**** Exercise inputs

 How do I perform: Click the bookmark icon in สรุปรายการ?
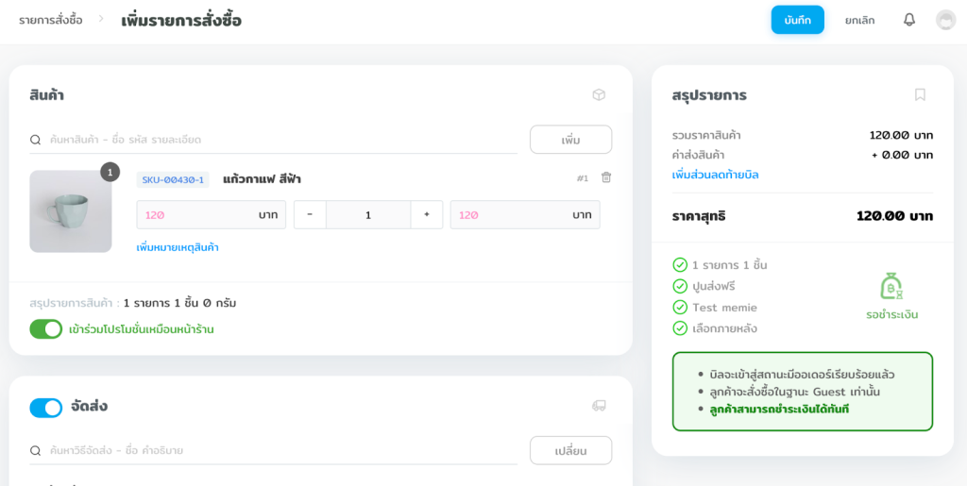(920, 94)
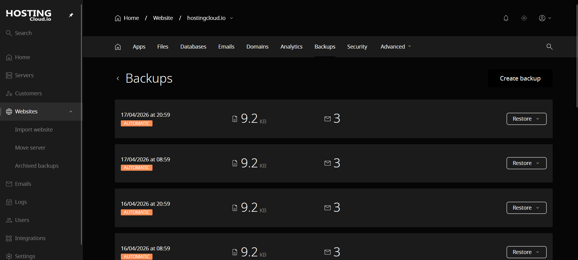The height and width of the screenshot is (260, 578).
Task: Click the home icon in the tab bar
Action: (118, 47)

********
**** Exercise inputs

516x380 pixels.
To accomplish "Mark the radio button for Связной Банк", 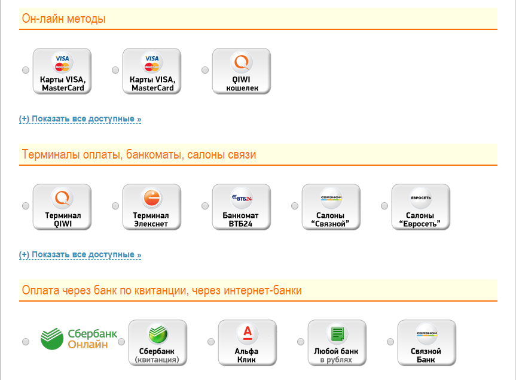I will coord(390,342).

********

### [Exercise details]
Identify every line in the records above that contains the string "icon", and copy each such line in full.

### [Result of the task]
 How do I perform: Click the bookmark icon in สรุปรายการ?
Task: Click the home icon in the tab bar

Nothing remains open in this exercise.